Structs containing isbits fields of type Union use the isbits Union structs optimization. I was surprised to learn that
The type tag byte for a type’s Union field is stored directly after the field’s computed Union memory.
Take the following example (which is a simplification of my real problem with different types, but same memory layout):
struct MyStruct
a::Union{Int32, UInt32}
b::Union{Int32, UInt32}
c::Union{Int32, UInt32}
d::Union{Int32, UInt32}
end
where the Unions effectively double the needed space, as this kind of gets transformed into
struct MyStruct
a::NTuple{4, UInt8}
a_type_tag::UInt8
b::NTuple{4, UInt8}
b_type_tag::UInt8
c::NTuple{4, UInt8}
c_type_tag::UInt8
d::NTuple{4, UInt8}
d_type_tag::UInt8
end
adding three bytes of padding to each (Union) field resulting in 32 bytes.
Instead, I would have expected that all type tags are appended at the end of the struct resulting in something like
struct MyStruct
a::NTuple{4, UInt8}
b::NTuple{4, UInt8}
c::NTuple{4, UInt8}
d::NTuple{4, UInt8}
a_type_tag::UInt8
b_type_tag::UInt8
c_type_tag::UInt8
d_type_tag::UInt8
end
with 20 bytes.

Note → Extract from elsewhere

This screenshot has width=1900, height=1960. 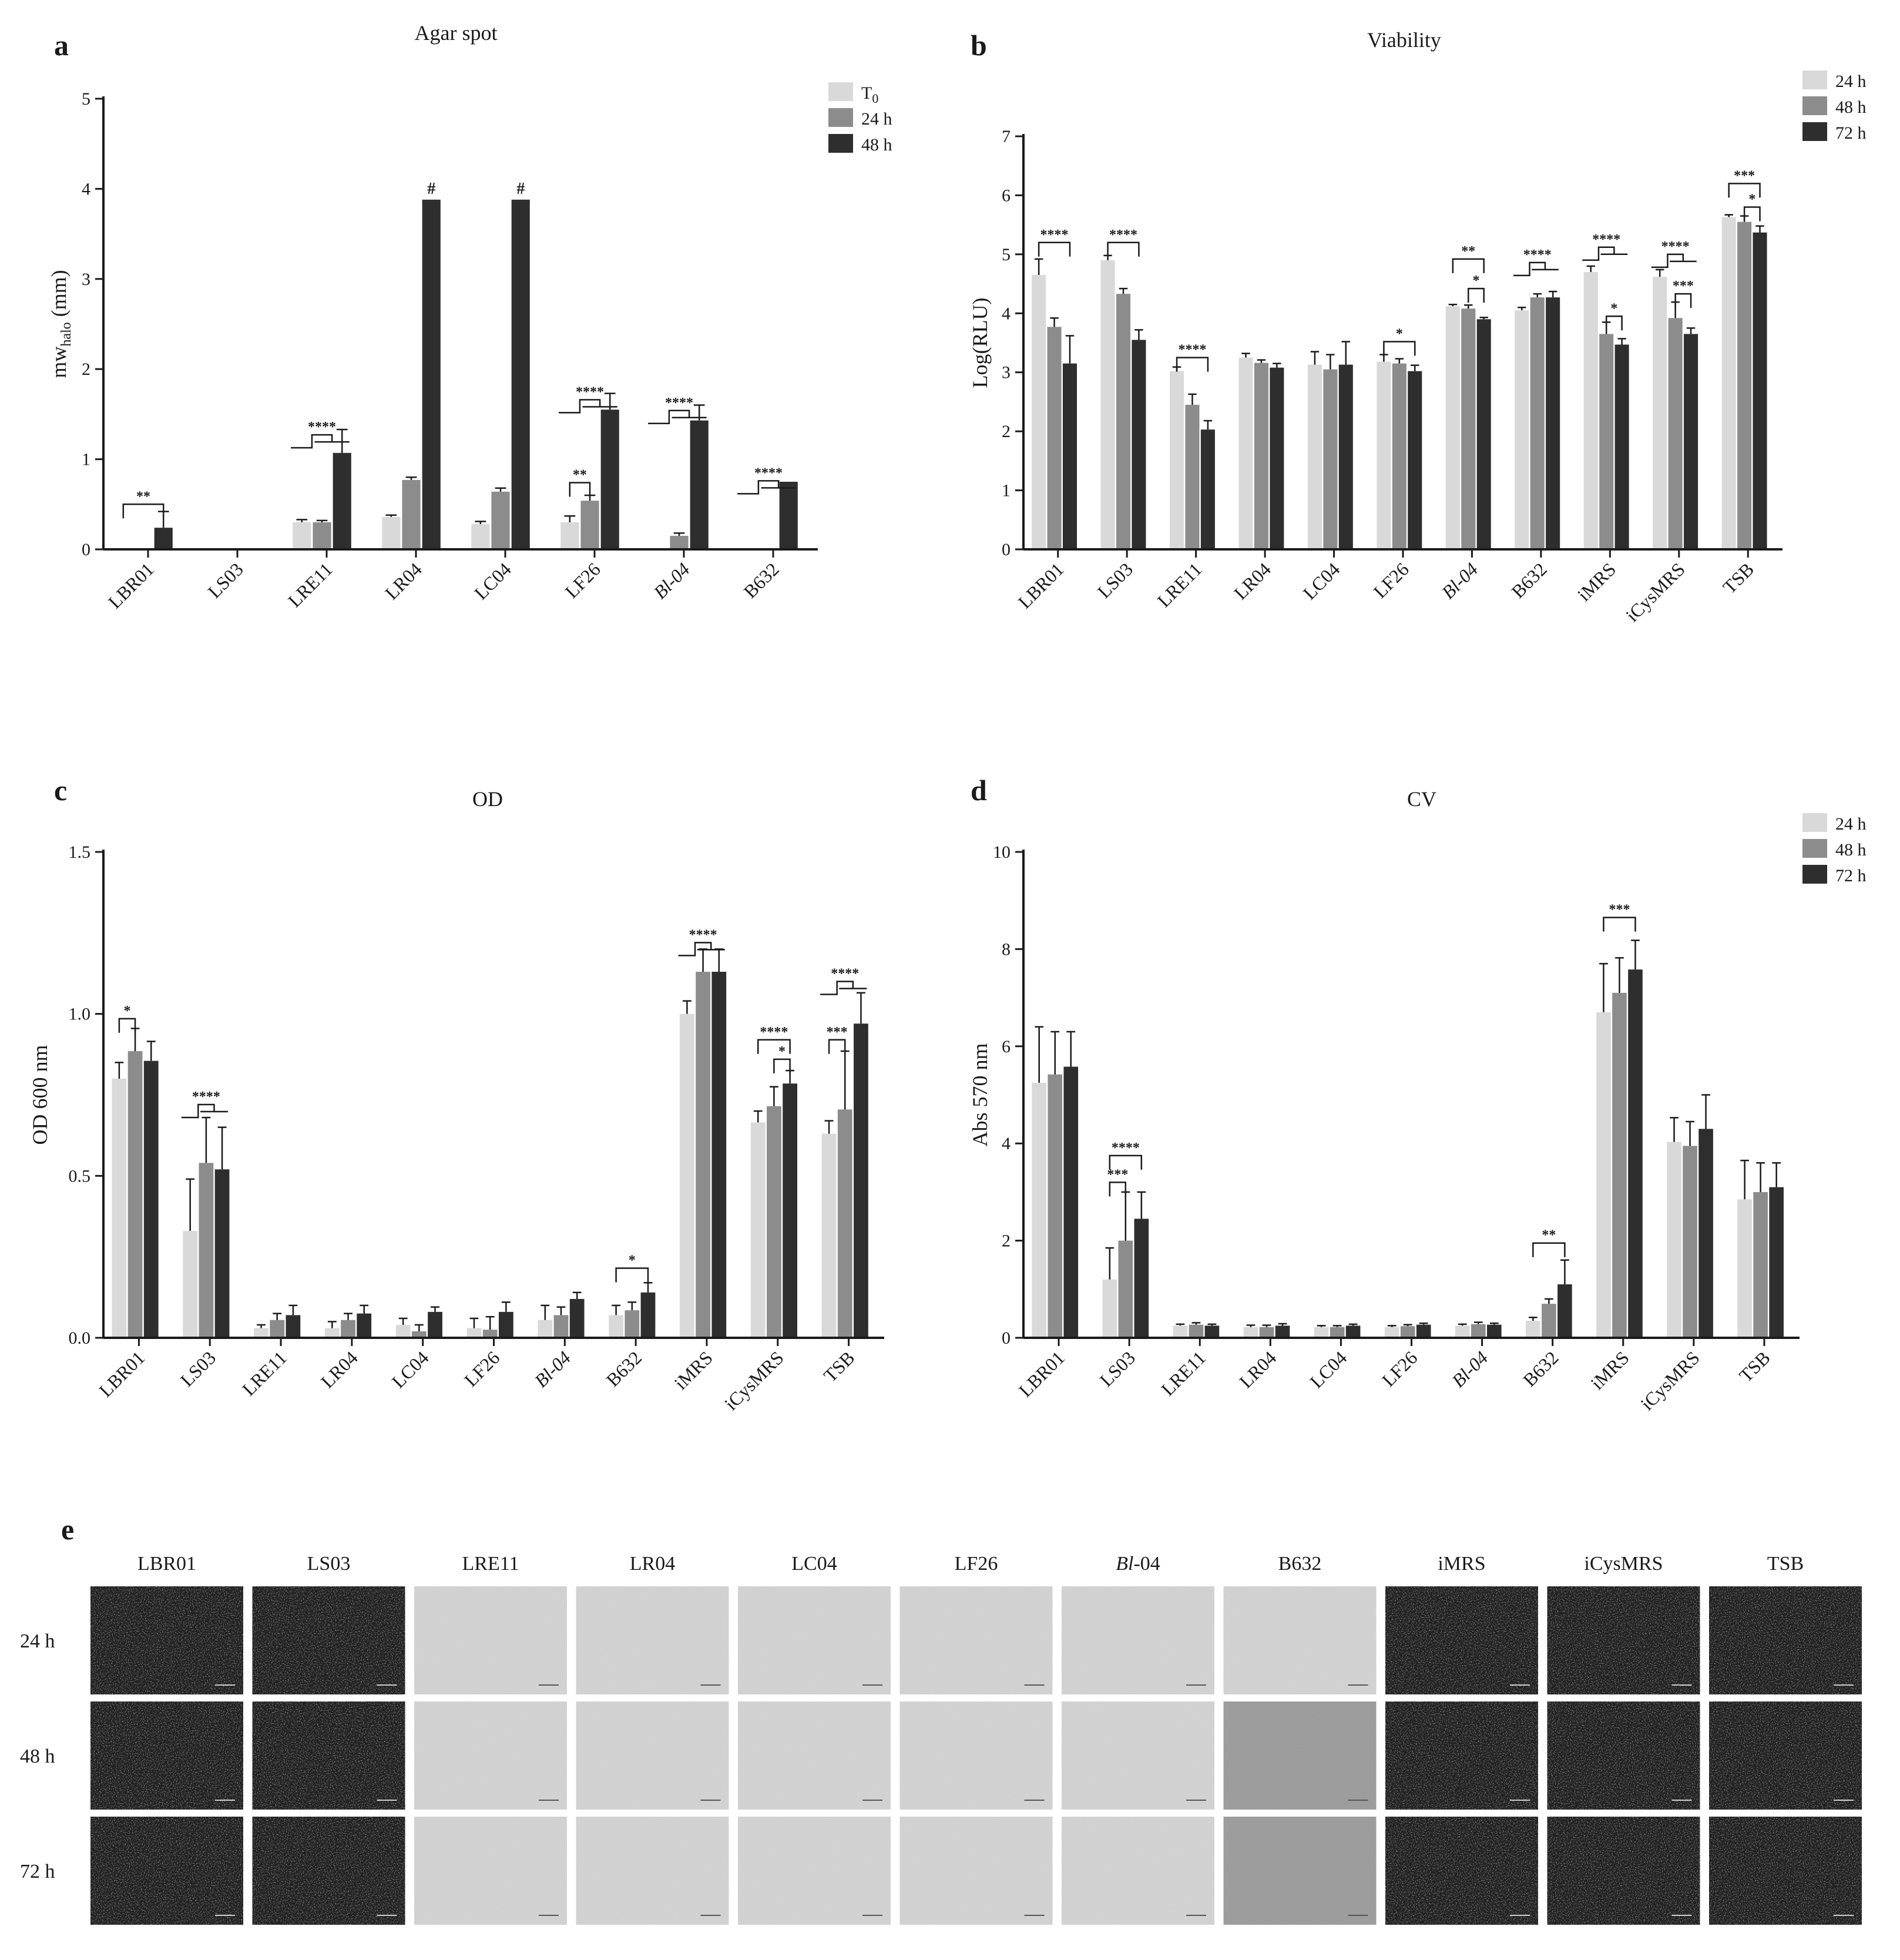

And this ratio of needing 8/5 of the memory isn’t even the worst case as the Union fields could also have more demanding alignment constraints going towards larger regular types or even SIMD types (I think a memory efficiency of 65/128 is the limit with AVX 512, but anyway, it can get close to 50%).
To achieve optimum packing, fields can be ordered by their alignment constraints. This is impossible when the type tags immediately follow the Union field as can be seen above.
I think that the “always at the end of the struct” proposal would be no loss in generality. To achieve the current behavior, you could move each Union field into its own struct and use that struct instead as the field’s type, so
struct EitherInt32
val::Union{Int32, UInt32}
end
struct MyStruct
a::EitherInt32
b::EitherInt32
end
would effectively result in
struct MyStruct
a::NTuple{4, UInt8}
a_type_tag::UInt8
b::NTuple{4, UInt8}
b_type_tag::UInt8
end
In general we can’t reorder fields, or influence padding, because we want to be compatible to C, but in this case I think we could, as C doesn’t have these kind of unions.
So why are the type tags immediately following the union fields? Is it to not need to look up an offset? Is it for better data locality and therefore higher cache efficiency? Although if it is the latter, I would assume (but measurements would be needed), that the smaller memory footprint on average is better for caching efficiency than the slightly higher locality.
Is there a possibility to change the DataType’s layout at runtime with some API to define the proposed ordering manually from Julia? This would probably be internal and would need tweaking on updates which would be fine in my case.
Assume I would be doing everything manually, e.g. use a non-Union placeholder type instead of the Union and doing the typecast on every access (the data structure will be read-only when performance matters). Would this have any performance disadvantages compared to the available union optimization, e.g. any optimizations which this misses out?